TO DO: Each line from the one containing "Task: Open the" through the last line of the records is to be repeated exactly, with all pictures left out.

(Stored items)
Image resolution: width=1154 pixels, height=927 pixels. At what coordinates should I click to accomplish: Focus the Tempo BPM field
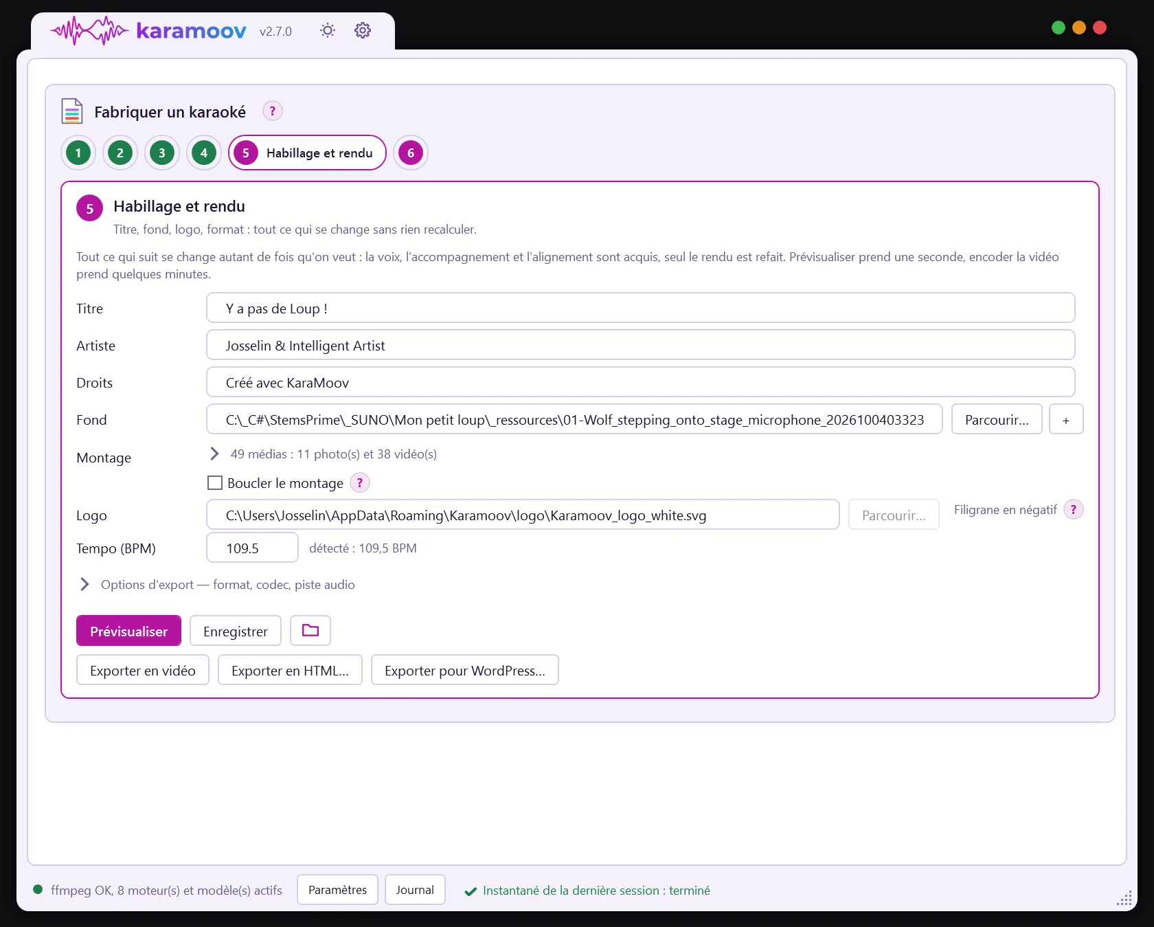point(252,548)
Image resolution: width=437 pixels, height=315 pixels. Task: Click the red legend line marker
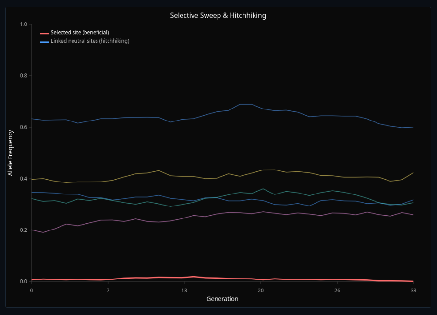(x=44, y=32)
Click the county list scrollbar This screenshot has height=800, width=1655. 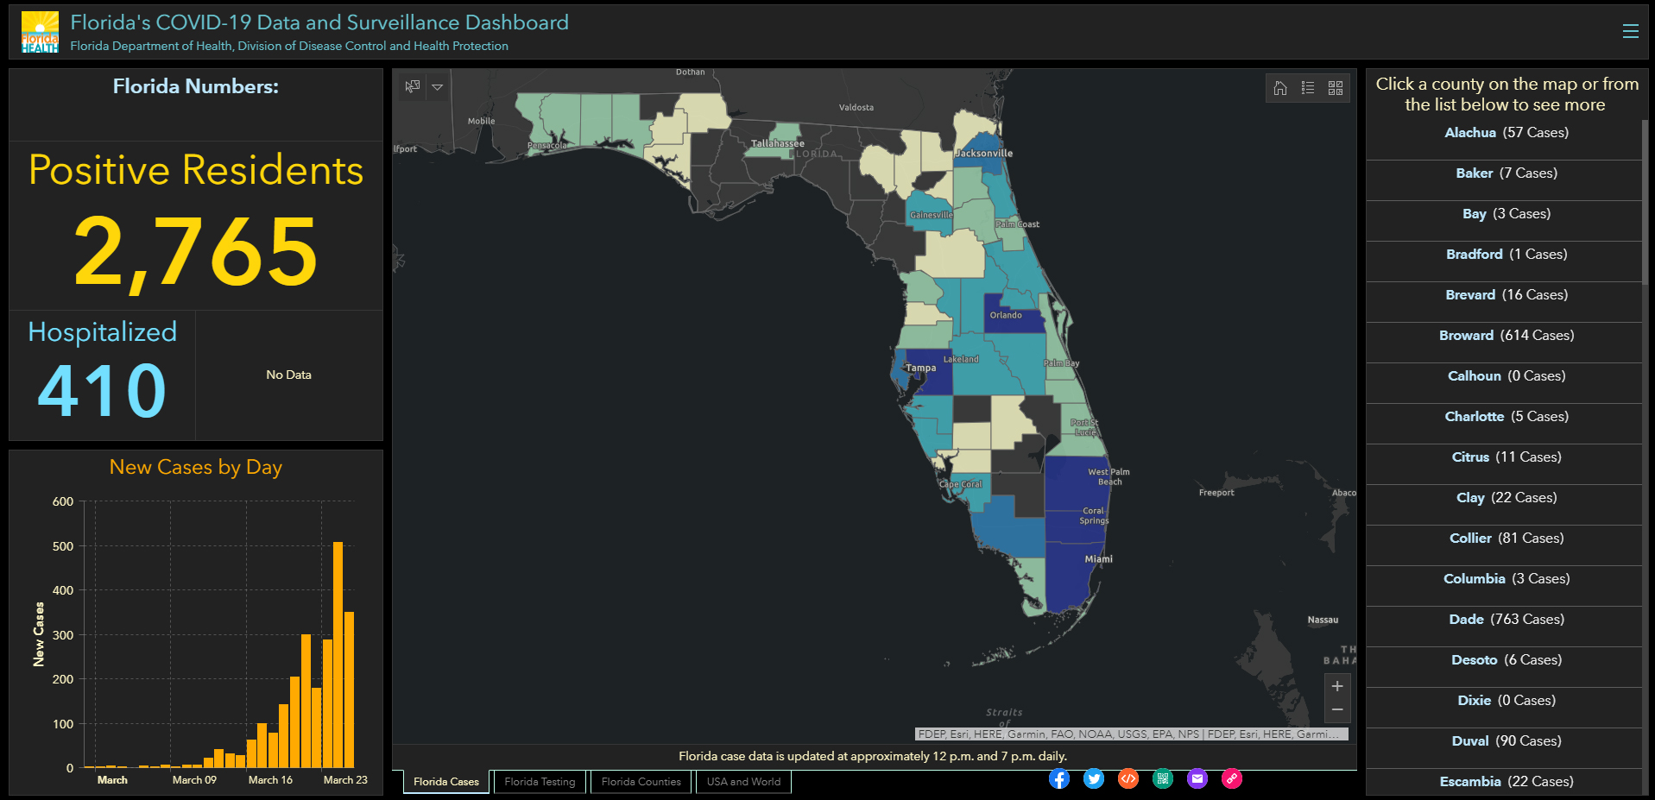coord(1646,203)
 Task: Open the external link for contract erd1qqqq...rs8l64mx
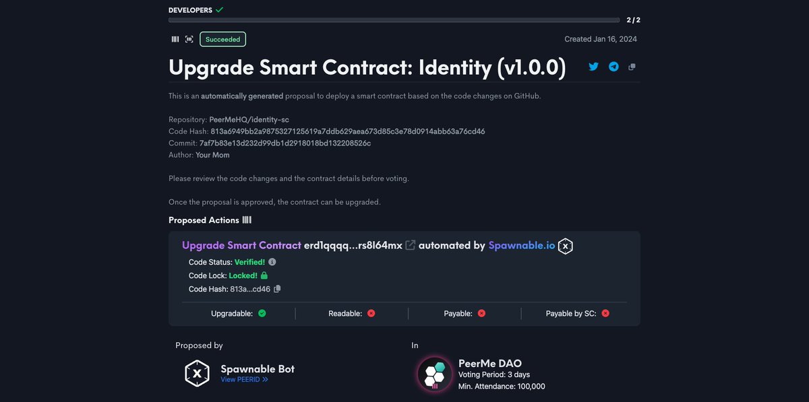(410, 245)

ANSWER FOR THE TASK:
 Task: Open the external link for contract erd1qqqq...rs8l64mx
(410, 245)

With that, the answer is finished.